1. In this case the learned Subordinate Judge has found that the application for execution is not in time because the immediately preceding one on which it depends to come within limitation was not made in accordance with law.

2. The decree under execution was passed on January 7, 1922, and the first application for execution was presented on January 7, 1925, that is, exactly on the last day of the period within which it would be within limitation. The present 'darkhast' was filed on October 19, 1926, and it was contended that it was in time, because it had been made within time of the previous one.

3. As against this, the other side has contended that the previous application for execution had not been made in accordance with law, on two grounds, one being that a copy of the decree and an inventory of the property had not been annexed to it: and the second that it had not been duly signed and verified by the decree-holder as required by Order XXI, Rule 11(2), of the Code, As to the first of these objections we agree with the view taken by the learned Subordinate Judge and hold that it is untenable. Coming to the second, the application in question was actually signed and verified by Mr. Sawkar, who was the decree-holder's pleader in the suit. The learned Subordinate Judge's view was that the darkhast proceedings being original proceedings the application has to be signed by the decree-holder, though it ia not necessary for his pleader to file a fresh vakalat when presenting it in Court and that as this one was not eo signed by an authorised person, the application was not in accordance with law.
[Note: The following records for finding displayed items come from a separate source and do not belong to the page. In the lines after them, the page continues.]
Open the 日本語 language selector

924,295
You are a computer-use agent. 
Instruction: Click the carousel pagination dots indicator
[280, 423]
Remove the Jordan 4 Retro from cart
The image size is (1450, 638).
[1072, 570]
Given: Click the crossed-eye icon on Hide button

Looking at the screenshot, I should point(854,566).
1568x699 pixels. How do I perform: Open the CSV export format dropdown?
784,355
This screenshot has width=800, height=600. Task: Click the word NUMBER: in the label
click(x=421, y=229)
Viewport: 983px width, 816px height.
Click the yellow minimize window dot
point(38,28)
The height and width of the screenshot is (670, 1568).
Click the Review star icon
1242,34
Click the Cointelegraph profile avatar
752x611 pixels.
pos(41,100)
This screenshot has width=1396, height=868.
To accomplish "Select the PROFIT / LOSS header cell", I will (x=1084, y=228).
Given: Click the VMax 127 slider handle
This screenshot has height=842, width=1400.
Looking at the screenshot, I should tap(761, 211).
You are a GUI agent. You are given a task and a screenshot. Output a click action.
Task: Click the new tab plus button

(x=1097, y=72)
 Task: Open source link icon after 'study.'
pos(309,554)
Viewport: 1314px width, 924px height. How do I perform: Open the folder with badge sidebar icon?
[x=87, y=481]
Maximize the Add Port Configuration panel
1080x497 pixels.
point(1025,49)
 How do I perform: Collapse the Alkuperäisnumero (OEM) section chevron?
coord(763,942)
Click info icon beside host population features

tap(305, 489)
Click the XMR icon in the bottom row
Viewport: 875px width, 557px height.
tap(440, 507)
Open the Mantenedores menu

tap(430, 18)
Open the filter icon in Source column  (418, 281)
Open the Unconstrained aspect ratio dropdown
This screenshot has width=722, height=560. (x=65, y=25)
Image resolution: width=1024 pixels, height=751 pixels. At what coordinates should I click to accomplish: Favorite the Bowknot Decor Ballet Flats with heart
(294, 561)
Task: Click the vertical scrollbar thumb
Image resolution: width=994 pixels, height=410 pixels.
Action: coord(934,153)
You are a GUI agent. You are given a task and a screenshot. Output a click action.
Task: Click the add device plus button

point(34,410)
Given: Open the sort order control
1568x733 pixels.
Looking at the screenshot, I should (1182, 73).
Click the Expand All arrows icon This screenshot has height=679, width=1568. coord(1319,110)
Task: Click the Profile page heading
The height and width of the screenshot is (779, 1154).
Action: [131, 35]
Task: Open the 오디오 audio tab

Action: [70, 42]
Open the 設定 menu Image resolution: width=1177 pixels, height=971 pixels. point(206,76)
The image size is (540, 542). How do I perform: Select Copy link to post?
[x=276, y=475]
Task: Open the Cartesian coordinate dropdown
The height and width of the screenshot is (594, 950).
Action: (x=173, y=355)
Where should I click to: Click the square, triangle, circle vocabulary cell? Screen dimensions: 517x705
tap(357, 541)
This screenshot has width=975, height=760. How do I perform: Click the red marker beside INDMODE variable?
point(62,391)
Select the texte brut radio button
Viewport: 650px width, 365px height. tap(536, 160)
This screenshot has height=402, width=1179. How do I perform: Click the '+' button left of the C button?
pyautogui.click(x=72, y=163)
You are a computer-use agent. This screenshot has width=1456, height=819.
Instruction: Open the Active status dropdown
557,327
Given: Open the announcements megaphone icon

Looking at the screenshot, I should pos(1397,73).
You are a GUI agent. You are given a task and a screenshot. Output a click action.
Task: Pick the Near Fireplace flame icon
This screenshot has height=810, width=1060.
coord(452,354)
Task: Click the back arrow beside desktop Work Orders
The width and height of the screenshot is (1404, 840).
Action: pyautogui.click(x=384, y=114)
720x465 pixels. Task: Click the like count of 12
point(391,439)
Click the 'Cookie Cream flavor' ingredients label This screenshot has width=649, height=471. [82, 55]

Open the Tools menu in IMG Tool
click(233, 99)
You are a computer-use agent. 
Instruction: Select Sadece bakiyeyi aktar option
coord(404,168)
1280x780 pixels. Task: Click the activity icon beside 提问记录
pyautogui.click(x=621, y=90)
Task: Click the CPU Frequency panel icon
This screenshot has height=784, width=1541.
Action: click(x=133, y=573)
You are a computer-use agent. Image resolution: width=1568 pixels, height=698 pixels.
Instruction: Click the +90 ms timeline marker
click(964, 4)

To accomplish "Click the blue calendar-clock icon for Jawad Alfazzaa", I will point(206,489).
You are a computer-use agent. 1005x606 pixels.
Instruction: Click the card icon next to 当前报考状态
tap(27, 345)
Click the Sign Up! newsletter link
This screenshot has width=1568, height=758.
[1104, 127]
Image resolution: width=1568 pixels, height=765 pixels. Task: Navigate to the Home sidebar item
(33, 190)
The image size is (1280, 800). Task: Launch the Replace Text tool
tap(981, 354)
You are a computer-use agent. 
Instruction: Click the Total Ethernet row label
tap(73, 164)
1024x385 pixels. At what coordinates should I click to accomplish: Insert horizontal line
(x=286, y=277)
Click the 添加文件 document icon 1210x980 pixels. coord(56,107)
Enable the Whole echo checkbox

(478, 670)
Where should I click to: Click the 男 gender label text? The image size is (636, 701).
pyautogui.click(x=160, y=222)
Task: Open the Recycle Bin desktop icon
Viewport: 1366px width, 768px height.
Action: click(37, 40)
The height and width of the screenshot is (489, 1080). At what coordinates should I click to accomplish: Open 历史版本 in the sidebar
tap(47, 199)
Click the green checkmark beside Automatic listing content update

4. We think, however, that the learned Subordinate Judge was in error on this point. The applications are made under Order XXI, Rule 11(2), which says:-

Save as otherwise provided by Sub-rule (I), every application for the execution of a decree shall be in writing, signed and verified by the applicant or by some other person proved to the satisfaction of the Court to be acquainted with the facts of the case, and shall contain in a tabular form the following particulars.

which follow in the section. The requirement, therefore, is, that the person signing the application must satisfy the Court that he was acquainted with the facts of the case. In this case, the application was made by the pleader who had conducted the original proceedings, and who must necessarily have been acquainted with all the facts in connection with the application, and it has not been shown that he failed to satisfy the Court that he was not so acquainted. The presumption is the other way. We think that the application was made in accordance with law as it was sufficient for it to be signed and verified by the decree-holder's pleader, and, therefore, that the ground on which this application has been dismissed, that is, that it was not within limitation, fails.

5. Rule made absolute, order discharged. We direct the learned Subordinate Judge to hear and determine the application according to law. Respondent to pay the coats of this Court. The costs of the original hearing of the darkhast to be costs in the proceedings.